LAHORE: Test cricketer Abid Ali has revealed how he felt the discomfort in his chest while batting against Khyber Pakhtunkhwa last month and was left shocked after it was revealed that he had a heart problem. He was speaking to PCB Digital, according to the press release shared by the Pakistan Cricket Board.
“I started to feel uneasiness and pain while batting. It worried me. When the pain intensified, I did some running and also consulted my batting partner Azhar Ali,” said Abid.
“….with the permission of the umpires, I left the field. But as I reached the rope, I started to vomit and got dizzy. The team physio and doctor Asad [Central Punjab’s team doctor] ran towards me, took off my pads and rushed me to a hospital,” added Abid.
He said that he was thankful to the Almighty as He had given Abid a second life. “I cannot thank the Almighty enough that I am sitting here today,” said Abid.
As he was on his way to the hospital, Abid was unaware of what was unfolding.

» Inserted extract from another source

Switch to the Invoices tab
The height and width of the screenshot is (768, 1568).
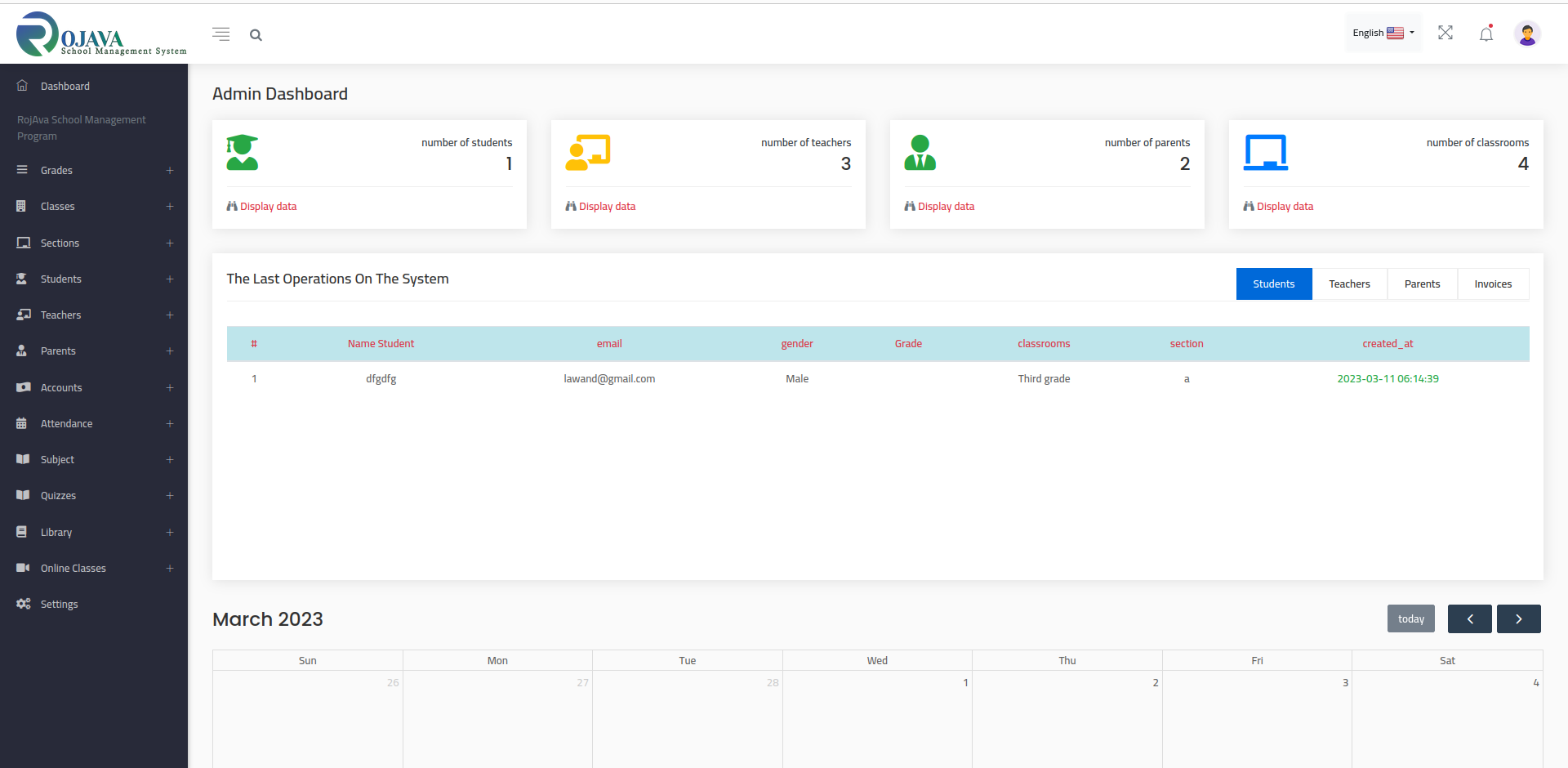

He had taken the pain that he felt in his chest as a usual muscular one, but it was after the doctors put him under tests that the gravity of the situation unveiled.
“I was not aware that I was having a heart issue,” he said. “The doctors conducted ECG (electrocardiogram), which did not come out fine. They asked me how I was even walking and told me, ‘A normal person’s heart operates at 55 per cent, while mine was operating a 30 per cent. A valve of your heart is blocked and we will have to insert two stents. That left me in state of shock.”
However, according to the press release, the medical team of the PCB has put together a rehabilitation plan for Abid to help him in his return to the sport soon.
“The PCB medical team has prepared a rehab plan for me. God willing, I will try to hold the bat as early as I can and start training,” said Abid.
PCB Chairman Ramiz Raja has also asked the PCB medical team to set up defibrillators at the Karachi, Lahore and Rawalpindi stadia as well as the National High Performance Centre. He congratulated Abid on his recovery and said that the medical team had been advised to install defibrillators at the stadiums so that the doctors could use survival kits, should a situation arise in future.